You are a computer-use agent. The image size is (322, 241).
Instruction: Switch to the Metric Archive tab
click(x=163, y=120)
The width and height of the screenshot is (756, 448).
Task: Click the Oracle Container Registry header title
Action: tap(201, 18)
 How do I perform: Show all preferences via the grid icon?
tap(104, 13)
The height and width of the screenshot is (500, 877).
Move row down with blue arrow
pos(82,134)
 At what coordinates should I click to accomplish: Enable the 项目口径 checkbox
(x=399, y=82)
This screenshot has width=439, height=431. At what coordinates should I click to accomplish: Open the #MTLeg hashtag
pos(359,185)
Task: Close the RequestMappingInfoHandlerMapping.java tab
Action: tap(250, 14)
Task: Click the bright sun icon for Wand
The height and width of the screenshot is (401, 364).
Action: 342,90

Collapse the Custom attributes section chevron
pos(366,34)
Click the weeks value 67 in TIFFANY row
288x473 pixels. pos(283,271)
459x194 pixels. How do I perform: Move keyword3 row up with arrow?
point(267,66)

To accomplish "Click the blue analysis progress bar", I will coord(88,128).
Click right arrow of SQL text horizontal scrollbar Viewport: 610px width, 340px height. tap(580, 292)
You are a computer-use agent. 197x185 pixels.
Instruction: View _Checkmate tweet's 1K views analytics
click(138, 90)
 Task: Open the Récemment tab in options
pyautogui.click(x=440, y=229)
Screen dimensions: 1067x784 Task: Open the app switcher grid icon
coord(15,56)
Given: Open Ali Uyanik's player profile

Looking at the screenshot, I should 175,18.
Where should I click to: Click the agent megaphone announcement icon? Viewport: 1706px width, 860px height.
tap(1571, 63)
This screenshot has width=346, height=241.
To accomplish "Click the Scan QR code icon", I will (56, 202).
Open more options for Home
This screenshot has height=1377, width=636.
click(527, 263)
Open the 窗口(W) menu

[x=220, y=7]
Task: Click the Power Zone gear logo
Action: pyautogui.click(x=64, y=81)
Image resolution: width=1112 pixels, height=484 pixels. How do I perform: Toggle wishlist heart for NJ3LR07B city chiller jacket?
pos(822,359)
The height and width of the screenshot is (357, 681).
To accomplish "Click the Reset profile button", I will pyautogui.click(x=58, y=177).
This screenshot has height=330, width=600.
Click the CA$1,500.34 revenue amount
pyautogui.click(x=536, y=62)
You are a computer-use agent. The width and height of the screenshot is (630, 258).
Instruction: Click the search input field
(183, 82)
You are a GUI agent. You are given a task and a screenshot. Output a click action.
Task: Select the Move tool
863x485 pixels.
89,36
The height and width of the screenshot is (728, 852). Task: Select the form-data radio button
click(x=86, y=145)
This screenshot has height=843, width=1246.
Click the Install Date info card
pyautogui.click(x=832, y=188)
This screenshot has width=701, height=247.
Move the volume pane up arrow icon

═══

* [ASSIGNMENT]: Tally the lines in the records that hold the word "computer". Give only the total.

* [EXPECTED ANSWER]: 3